В этой экспрессивной энергии духа, относящейся даже не литературе, а к деятельности философов и мыслителей, проявилась их двойная сила, мощь двойного удара по разуму современников. В этом и состоит главная польза объединения творческих порывов; достижение «понятости» и «принятия», что и для Мережкоского, и для Гиппиус в конечном счете составляло цель жизненных усилий. Поодиночке это было бы невозможно. Такая постановка вопроса если и не снимает с них ярлыки «ненормальности», то многое объясняет, потому что и невообразимый, сродни каторжному, труд Мережковского, и несусветное «кривляние» Гиппиус преследовали одну, причем общую, цель. Благодаря этой осознанной необходимости друг в друге, подкупающей культовости отношений, диковатом стоицизме и пластичности установок была написана убедительная мелодия их пронзительного, фанатичного счастья.
Надо сказать, что созрели для «пророчества» они тоже не сразу, литературно-художественный салон был лишь разминкой перед большим семейным предприятием.

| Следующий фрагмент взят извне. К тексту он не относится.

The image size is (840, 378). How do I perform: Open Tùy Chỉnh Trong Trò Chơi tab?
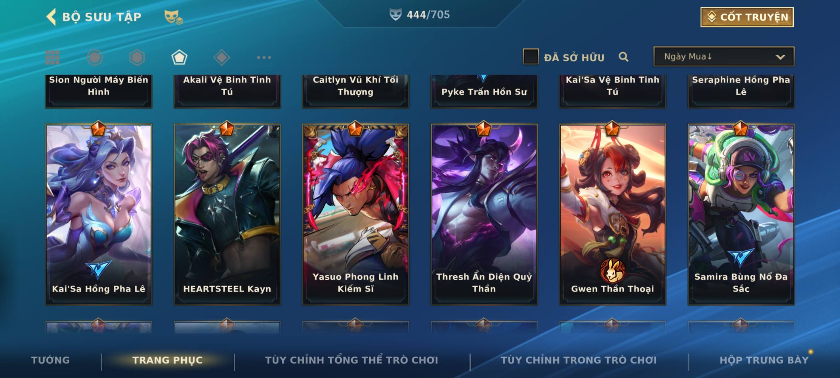point(579,360)
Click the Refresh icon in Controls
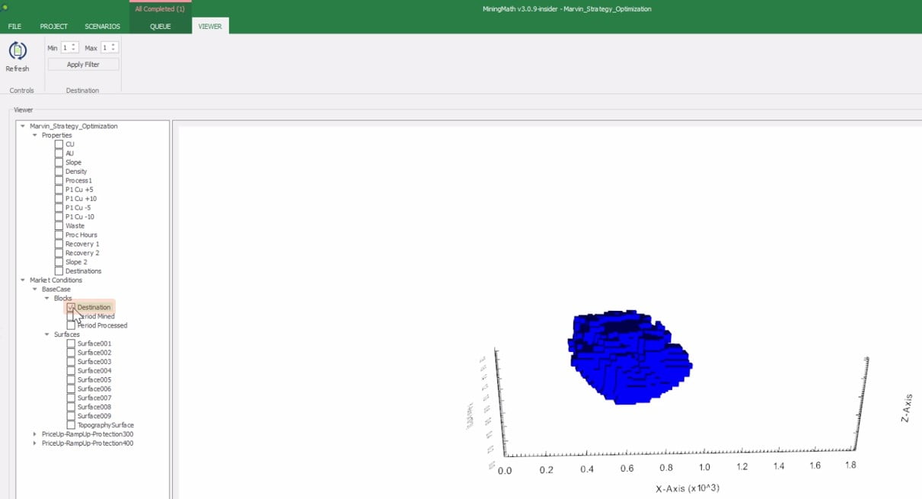This screenshot has width=922, height=499. point(17,52)
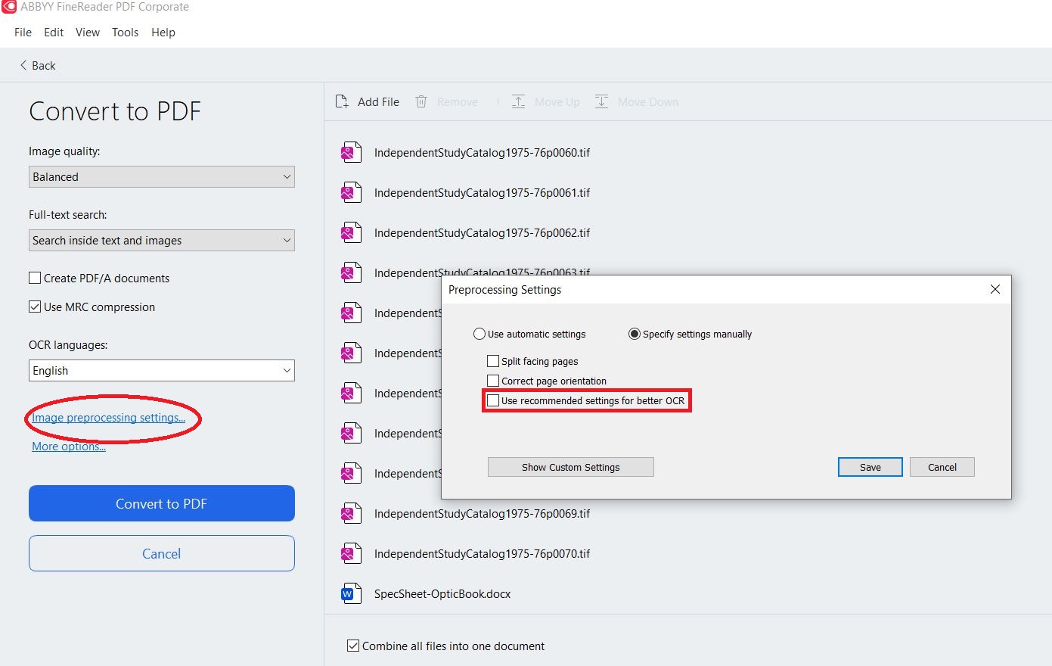Open the OCR languages dropdown

(161, 371)
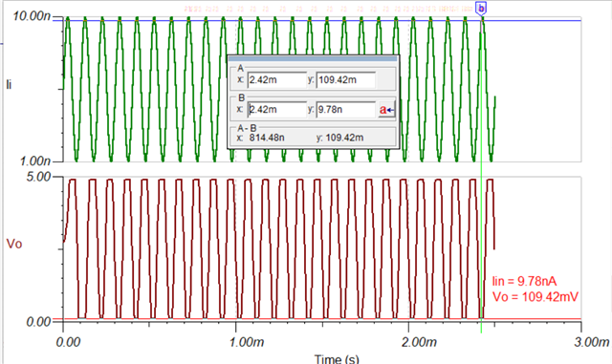
Task: Click the 10.00n upper axis tick label
Action: coord(32,16)
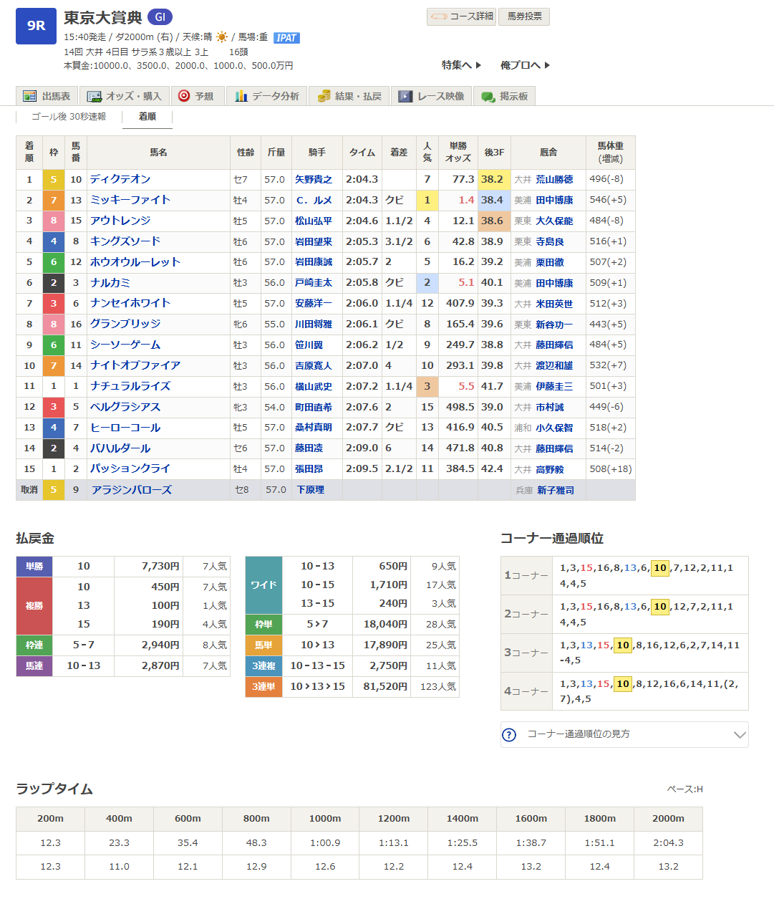Click trainer 荒山勝徳 link
The width and height of the screenshot is (774, 899).
tap(554, 180)
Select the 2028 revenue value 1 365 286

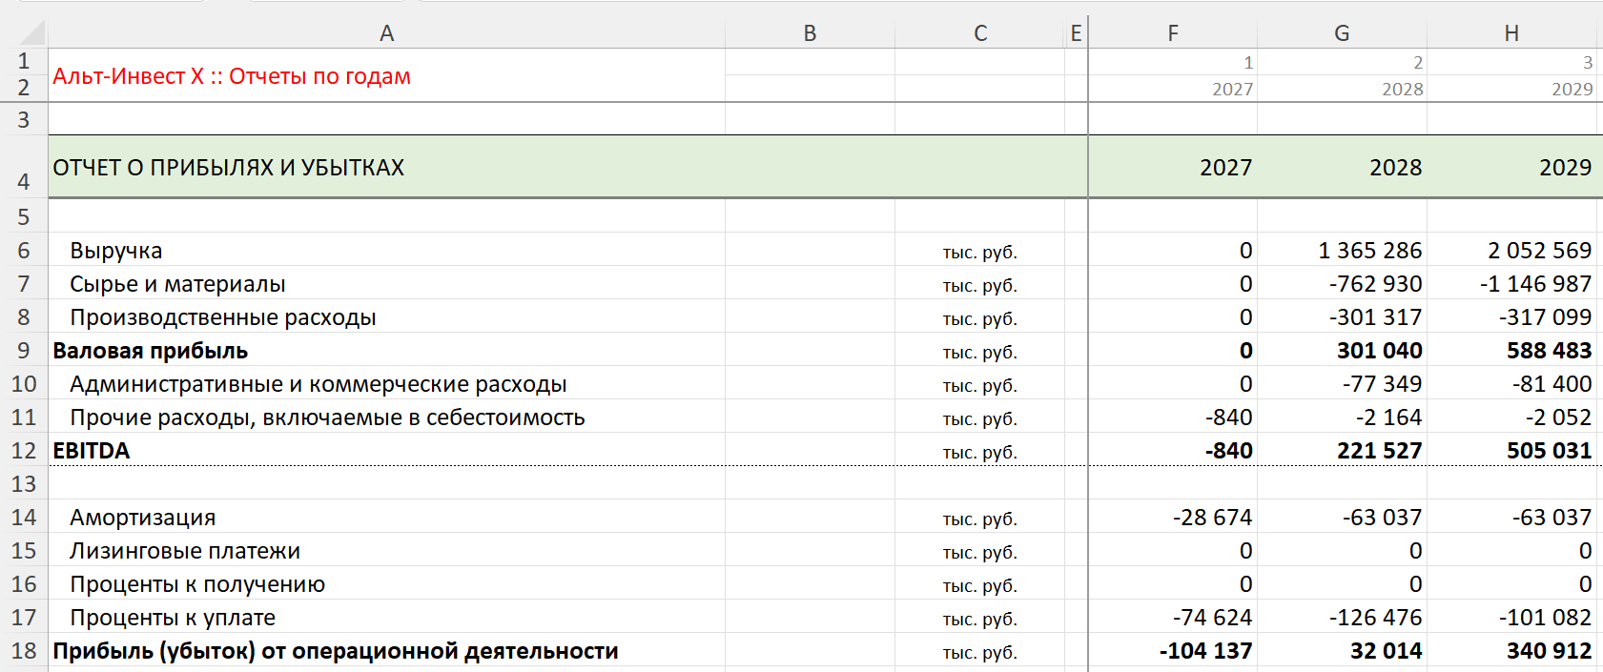pos(1369,251)
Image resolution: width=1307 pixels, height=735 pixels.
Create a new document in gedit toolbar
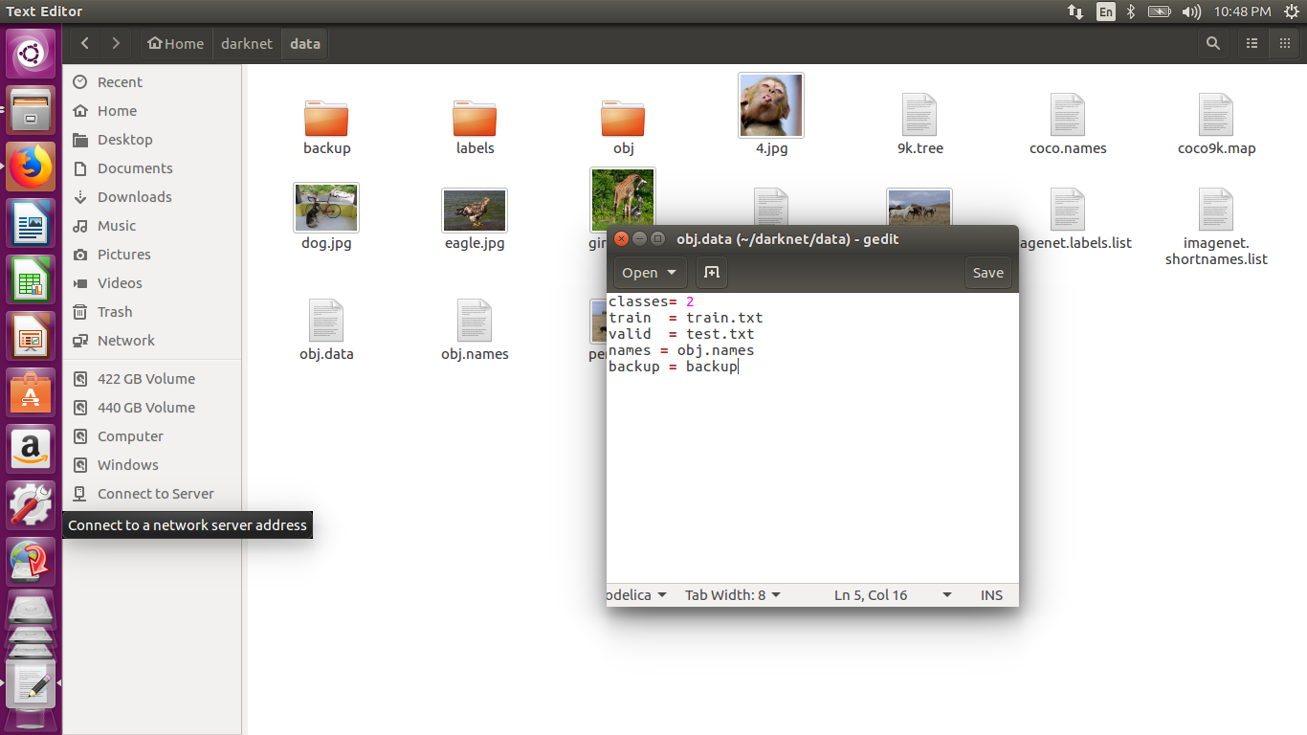(711, 272)
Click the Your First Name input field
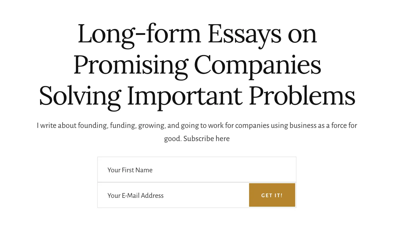The image size is (397, 231). coord(197,170)
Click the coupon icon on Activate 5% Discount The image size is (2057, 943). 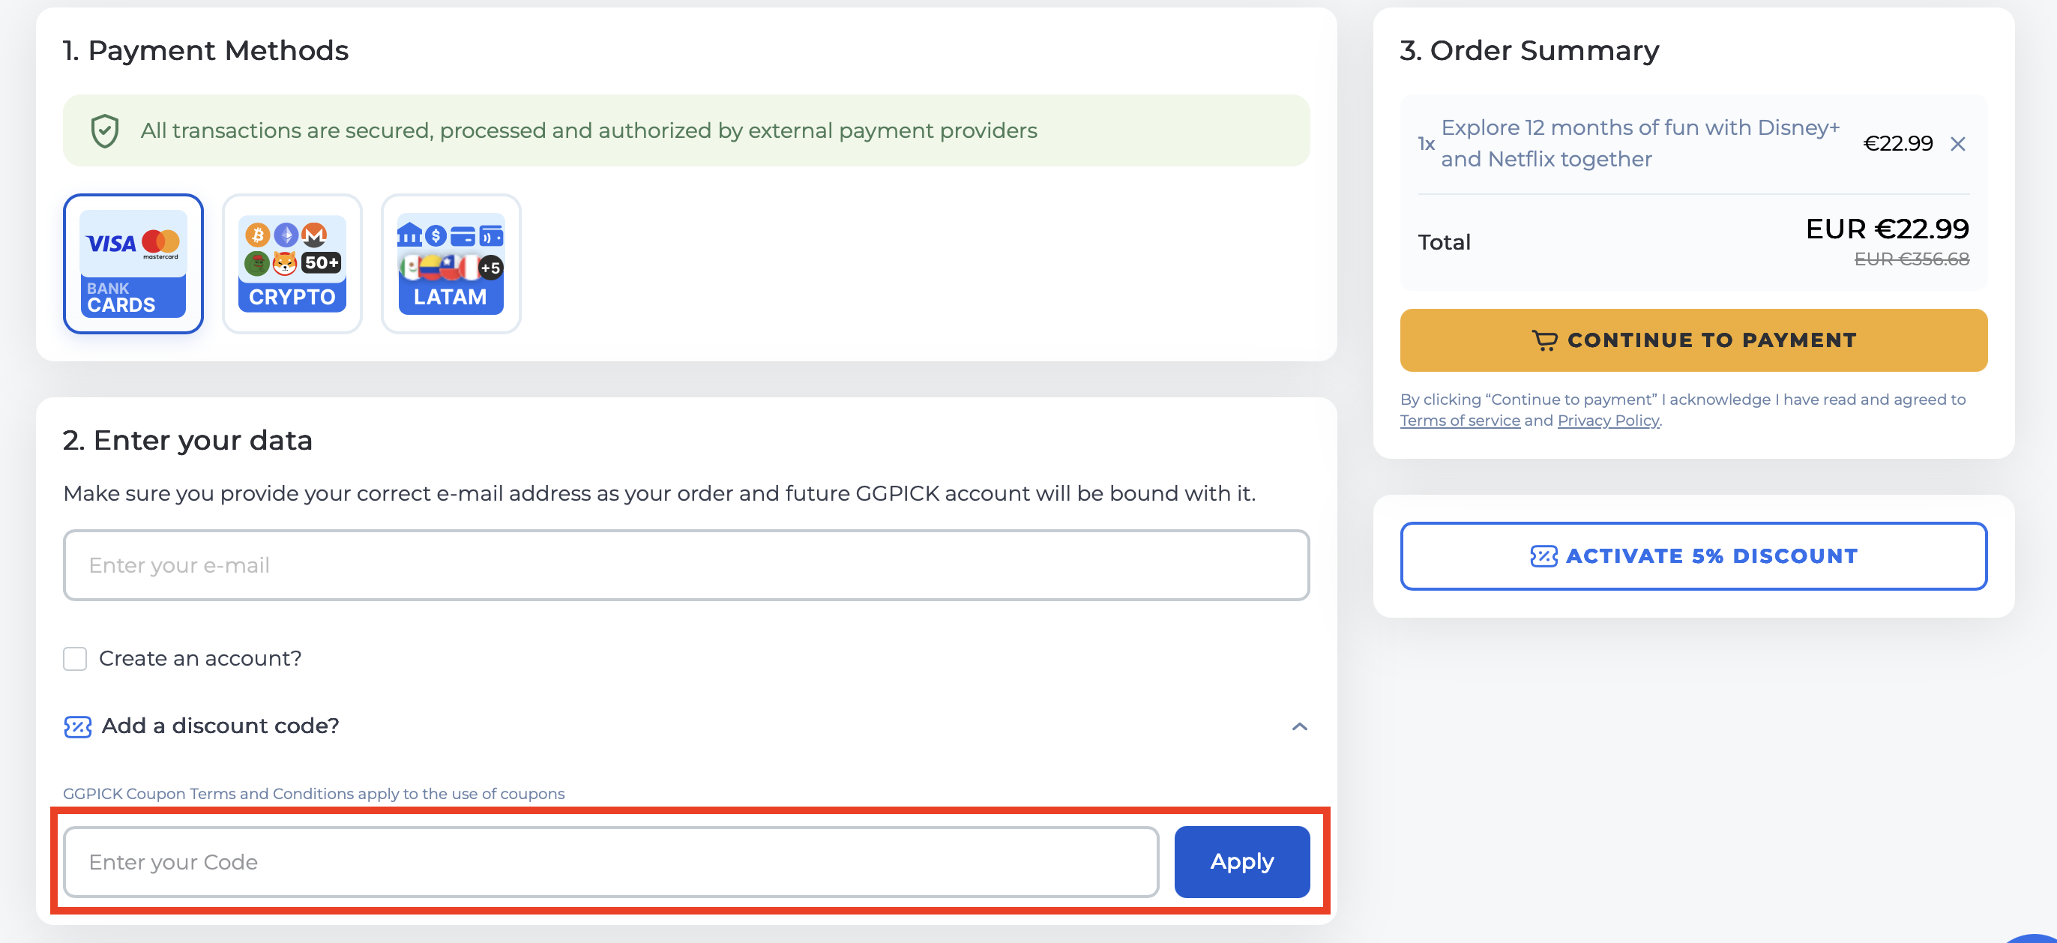pyautogui.click(x=1543, y=557)
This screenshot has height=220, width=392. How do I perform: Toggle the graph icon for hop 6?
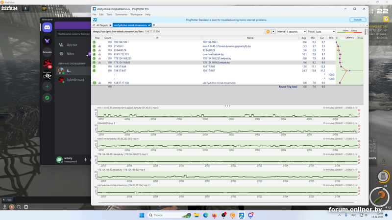(99, 63)
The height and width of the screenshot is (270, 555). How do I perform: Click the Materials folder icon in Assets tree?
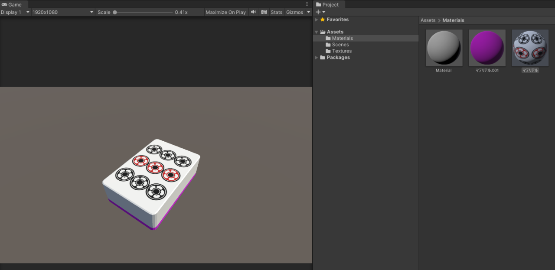[327, 38]
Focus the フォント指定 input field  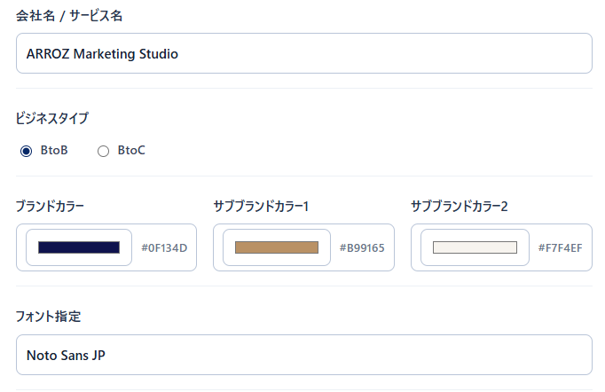click(x=304, y=355)
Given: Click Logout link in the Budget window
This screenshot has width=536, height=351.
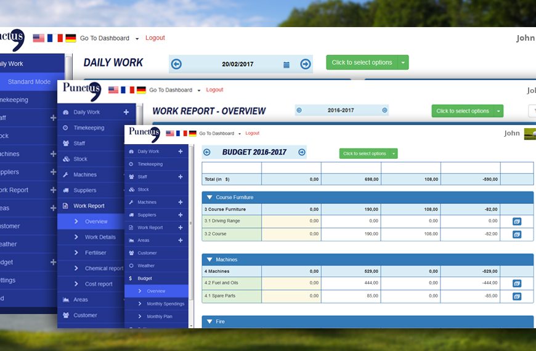Looking at the screenshot, I should tap(253, 134).
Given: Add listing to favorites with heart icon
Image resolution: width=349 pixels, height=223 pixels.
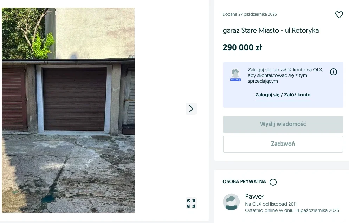Looking at the screenshot, I should pyautogui.click(x=339, y=15).
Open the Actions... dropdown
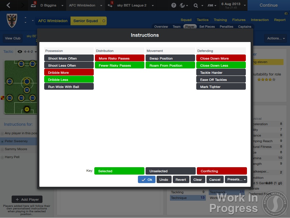 [x=275, y=38]
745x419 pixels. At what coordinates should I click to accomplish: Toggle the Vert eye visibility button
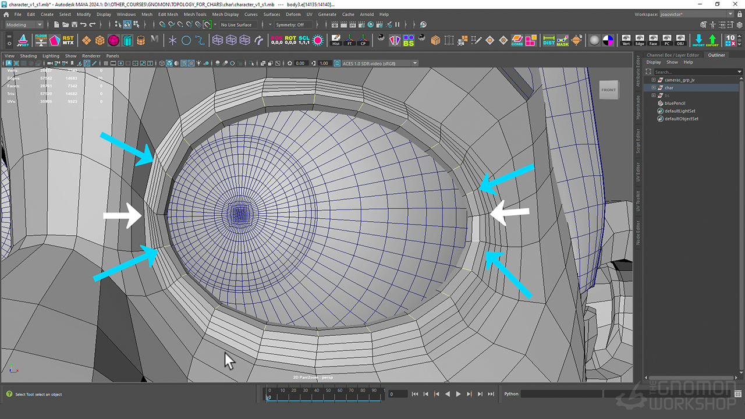point(626,40)
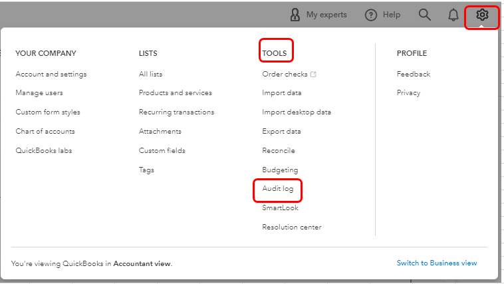Click the Settings gear icon
The image size is (504, 284).
pyautogui.click(x=482, y=15)
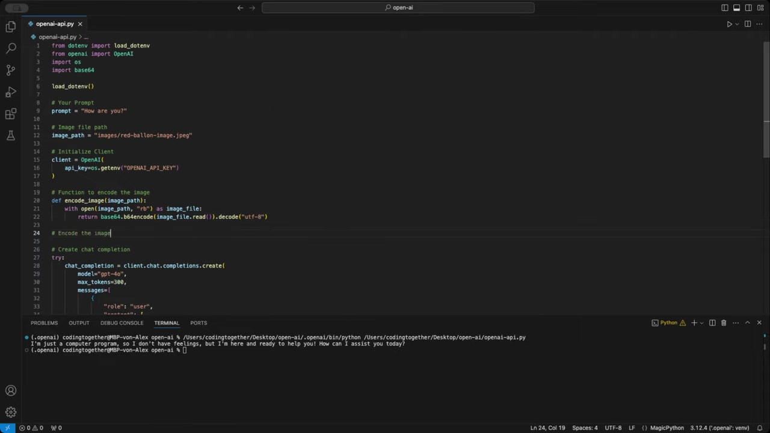Image resolution: width=770 pixels, height=433 pixels.
Task: Switch to the Problems panel tab
Action: click(45, 323)
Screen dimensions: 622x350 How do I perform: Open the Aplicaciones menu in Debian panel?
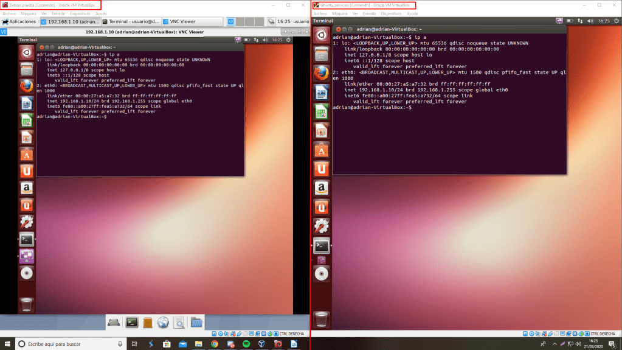19,21
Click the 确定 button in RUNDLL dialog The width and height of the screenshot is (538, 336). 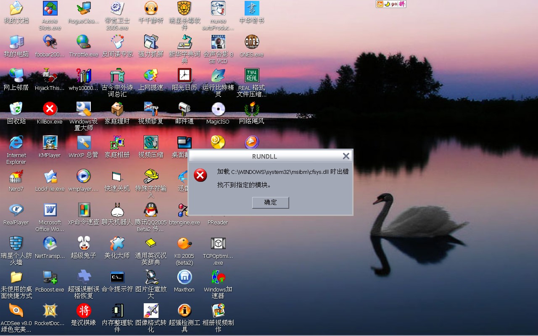(x=270, y=202)
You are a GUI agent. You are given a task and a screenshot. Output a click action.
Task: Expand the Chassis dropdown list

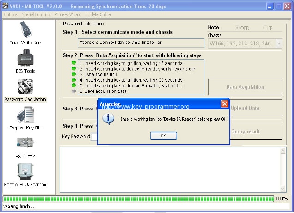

Пожалуй, кульминацией их деятельности можно считать создание «Религиозно-философских собраний», что совпало с периодом окончания основных «чувственных исканий» Зинаиды, которая порой позволяла себе следовать за собственной страстью. Но и «разработка» программы «неохристианства», и придуманное «Царство Третьего Завета», которое должно было прийти на смену христианству, и глобализм идеи религиозно-философского возрождения интеллигенции в новом веке явились плодом общих усилий духа, прежде всего результатом попытки внутреннего совершенствования. Наверное, не будет преувеличением сказать, что главным достижением всей этой мыслительной архитектуры и сотворения нового мировосприятия явилась укрепившаяся любовь. Не после венчания и создания литературного салона, а именно после выношенных совместно идей родилась настоящая семья Мережковских.